Armia, on the other hand, has filled a much larger role admirably and shown some brilliant passing ability, with Gallagher being the beneficiary. But perhaps the most heartening sight was Anderson nearly scoring a short-handed goal early on, then deflecting in a shot from Guhle for his first goal of the season.

If these three can play like they did in the first two games, it will be much easier for the Canadiens to stay within reach until Patrik Laine is back in the lineup to provide some offensive power care for.

Everyone loves the young players on every roster because they’re the new plaything and you don’t know what their ceiling may be – but in the brutal ultra-marathon of an 82-game NHL season, you need experience and toughness and smarts from the veterans .
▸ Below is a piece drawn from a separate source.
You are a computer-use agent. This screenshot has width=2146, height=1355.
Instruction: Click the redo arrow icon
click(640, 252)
Speaking of veterans, it has to be said that this team likes Michael Pezzetta better than any other young forward out there. Pezzetta brings the fire and physical play that was so desperately needed against Boston.

The same goes for Jayden Struble when he’s healthy. Struble isn’t a veteran, but he plays like one. This is a better team with Pezzetta and Struble in the lineup – and it needs to get even better, because Ottawa is in town Saturday night, where the Canadiens are making their third straight divisional appearance to start the season.
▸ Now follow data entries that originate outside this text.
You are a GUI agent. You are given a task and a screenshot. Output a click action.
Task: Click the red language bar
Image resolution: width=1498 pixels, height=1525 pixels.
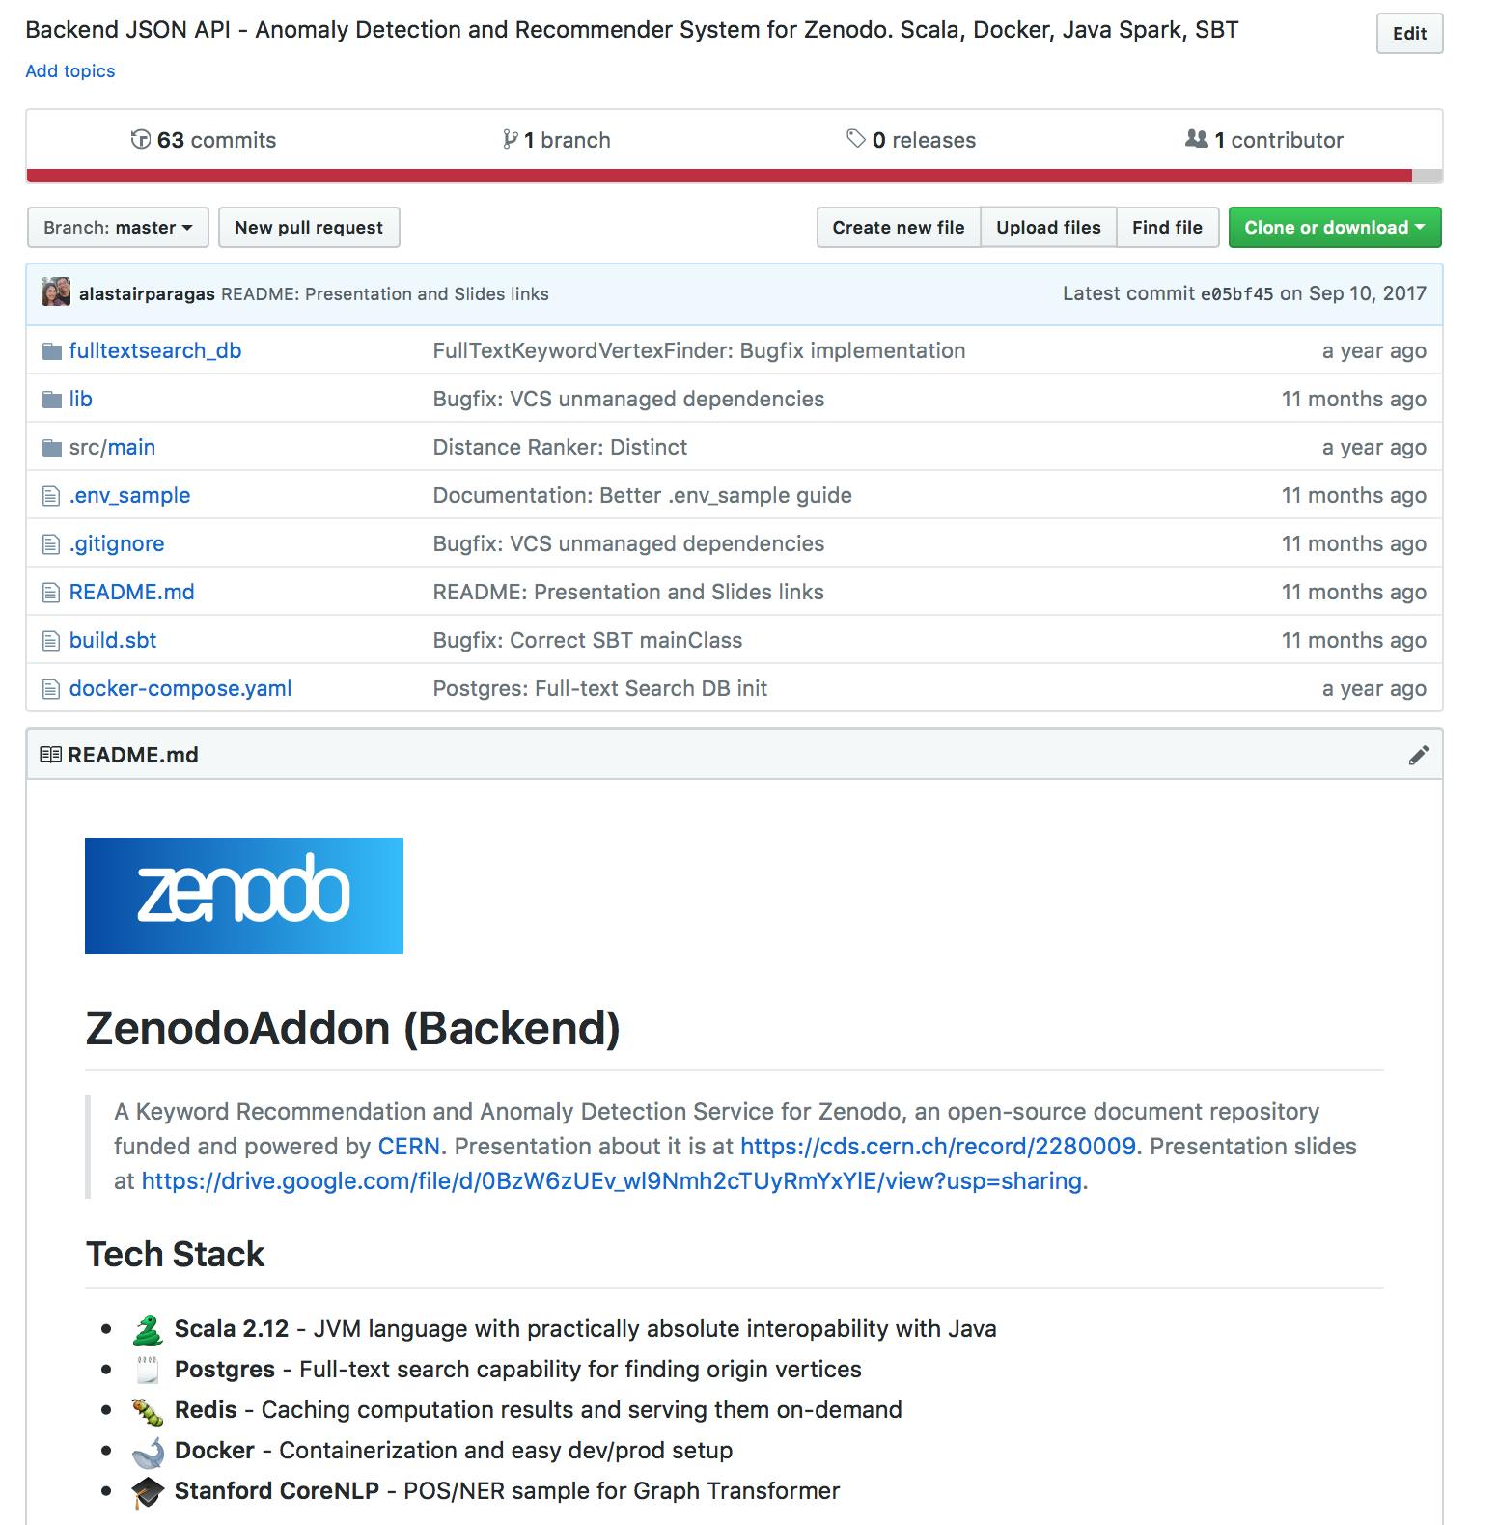coord(718,176)
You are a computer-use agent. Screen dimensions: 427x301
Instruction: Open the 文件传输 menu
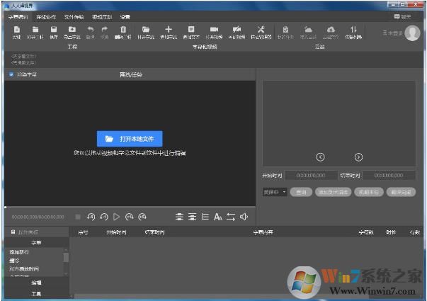(x=74, y=16)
Despite Travis Green’s strange hiring as head coach, the Senators should automatically improve with former Bruins Linus Ullmark in goal. After Primeau’s appearance in Boston, the Canadiens will have to play at least two-thirds of their games with Montembeault, which would mean 54 or 55 starts.

Ullmark stopped 30 of 31 shots Thursday night as the Senators defeated the Stanley Cup champion Florida Panthers. Montembeault stunned the Leafs with 48 saves on Wednesday.

Keep playing.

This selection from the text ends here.